• **TASK GOAL**
Copy out everything from the line containing "How do I perform: Click Get Add-ins icon?" down to the line containing "[x=232, y=457]", both of those lines included, keeping each one identical to how it appears.

• **INFORMATION SUPPLIED**
==*==

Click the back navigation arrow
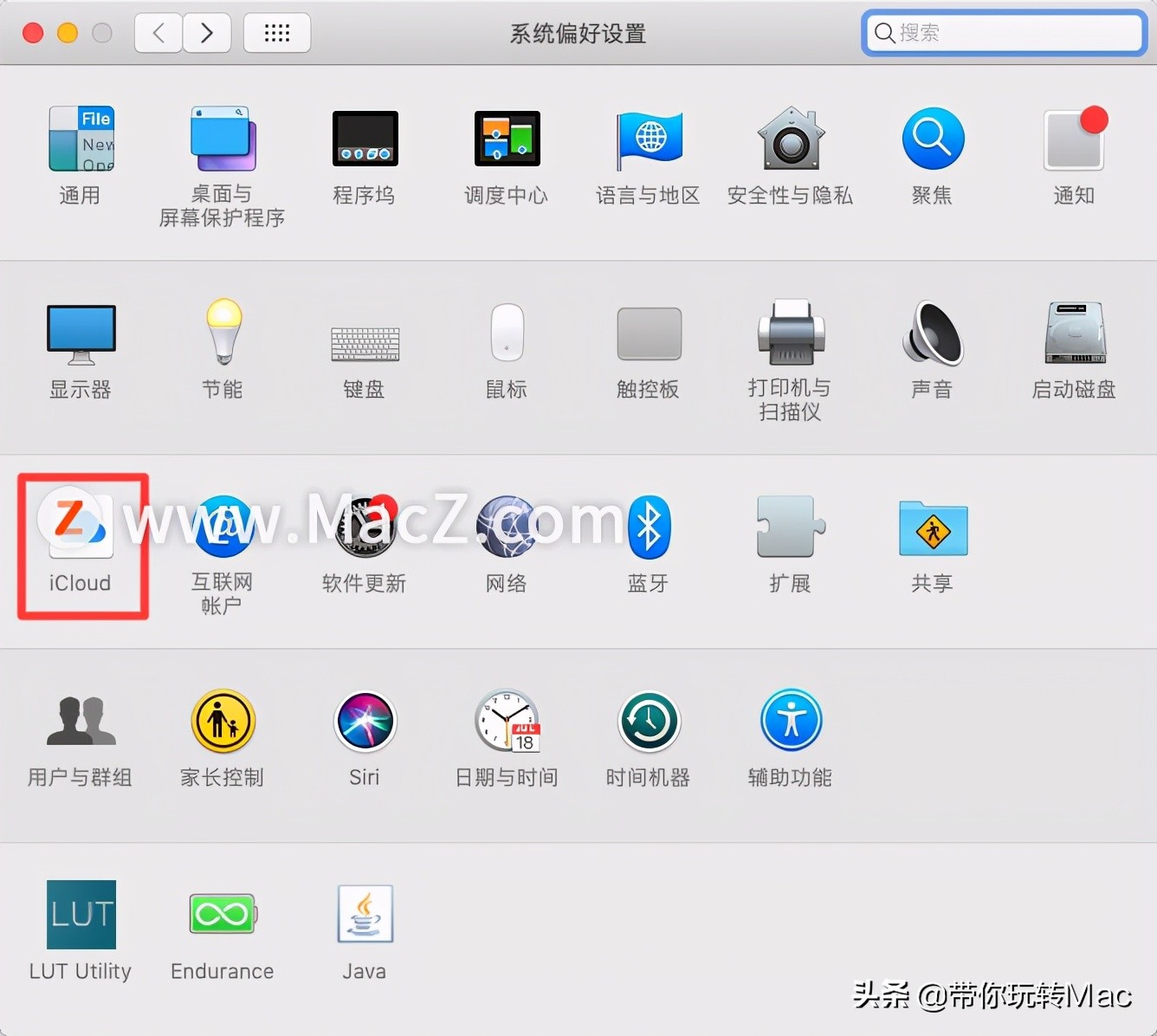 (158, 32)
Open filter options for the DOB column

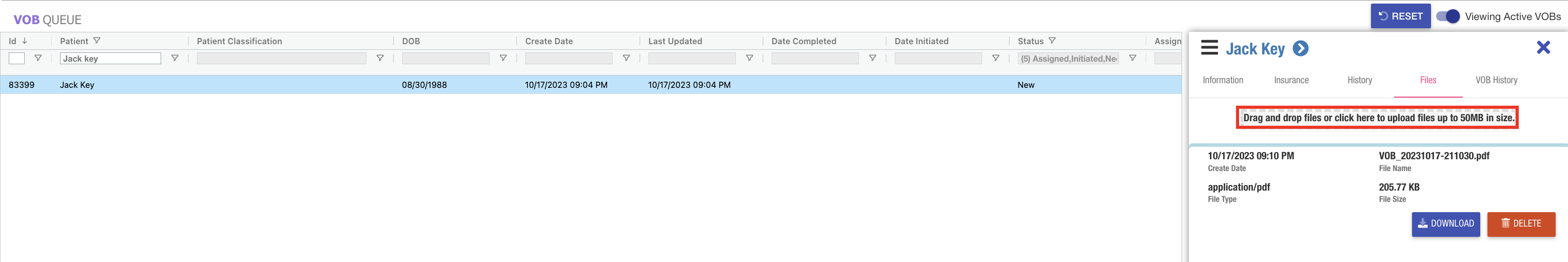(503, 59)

==*==

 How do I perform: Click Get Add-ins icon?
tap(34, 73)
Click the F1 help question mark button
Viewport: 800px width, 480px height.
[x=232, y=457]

==*==

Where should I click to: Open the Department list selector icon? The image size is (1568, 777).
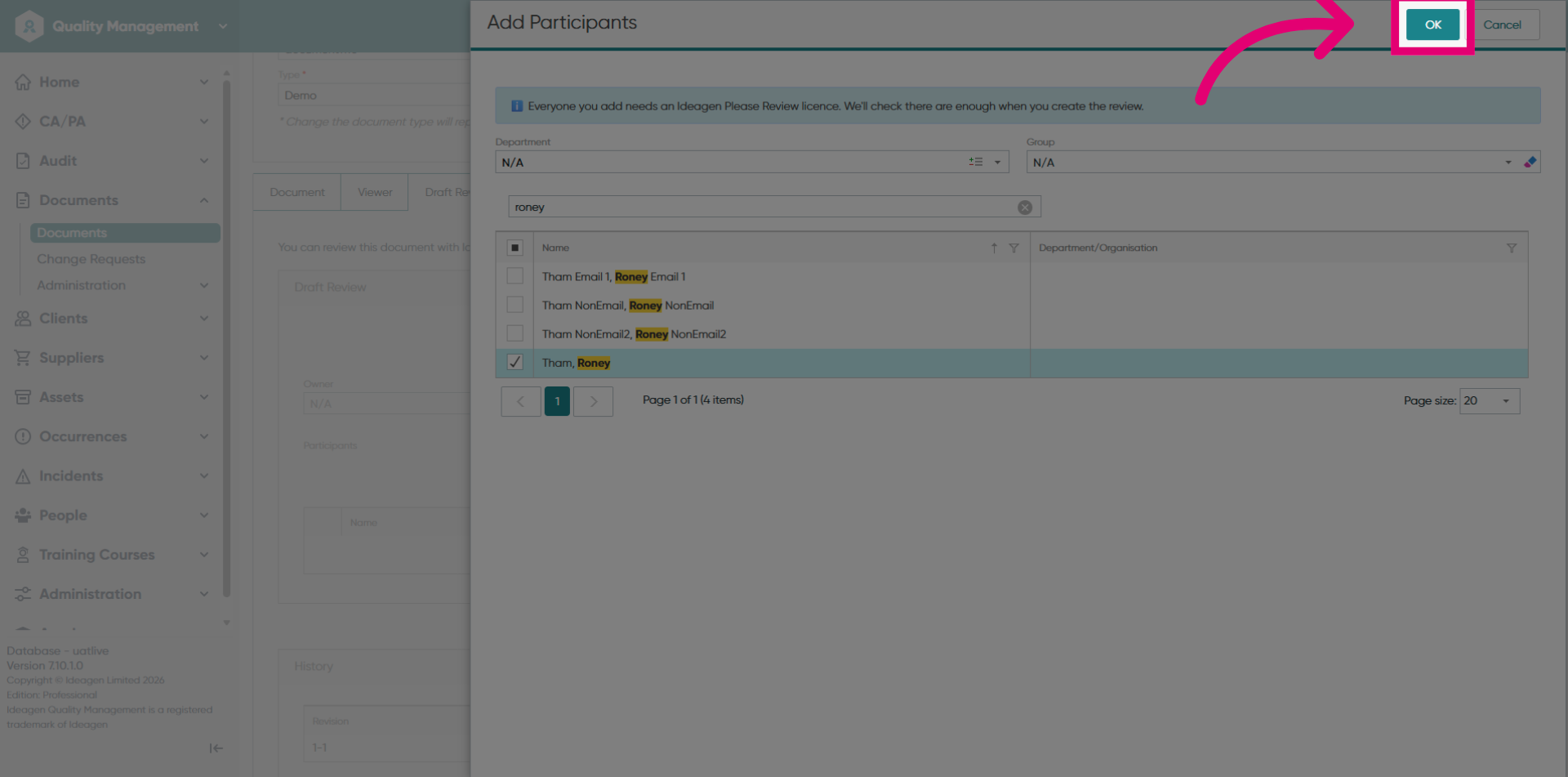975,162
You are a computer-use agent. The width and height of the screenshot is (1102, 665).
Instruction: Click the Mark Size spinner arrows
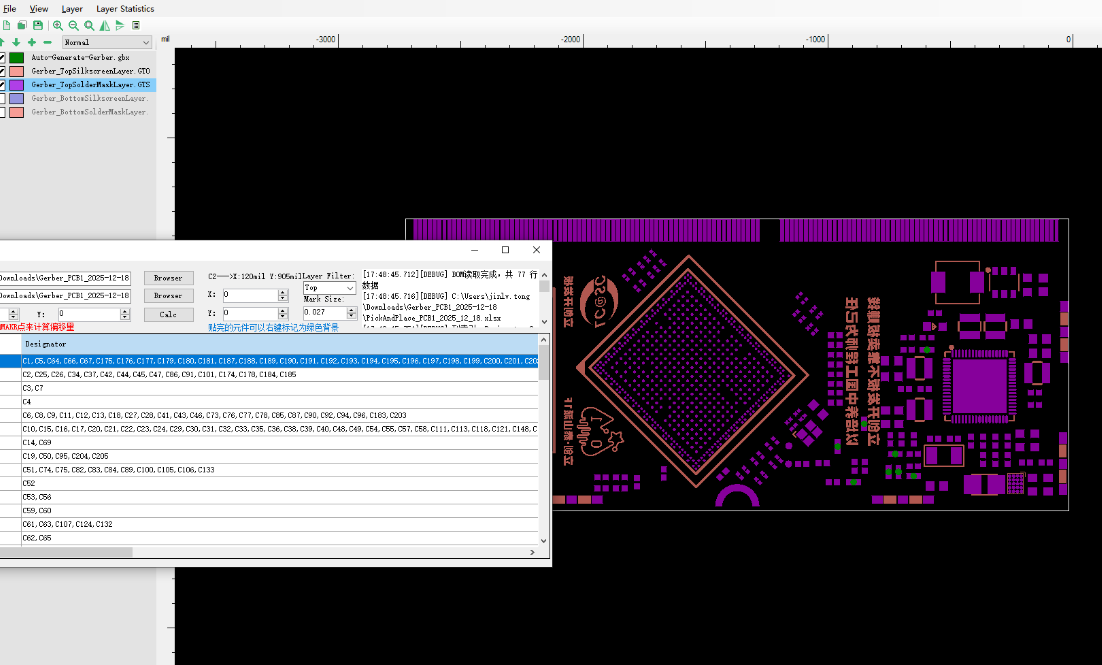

==*==

• **EXERCISE ANSWER**
 How do I perform: Click Get Add-ins icon?
tap(34, 73)
Click the F1 help question mark button
Viewport: 800px width, 480px height.
[x=232, y=457]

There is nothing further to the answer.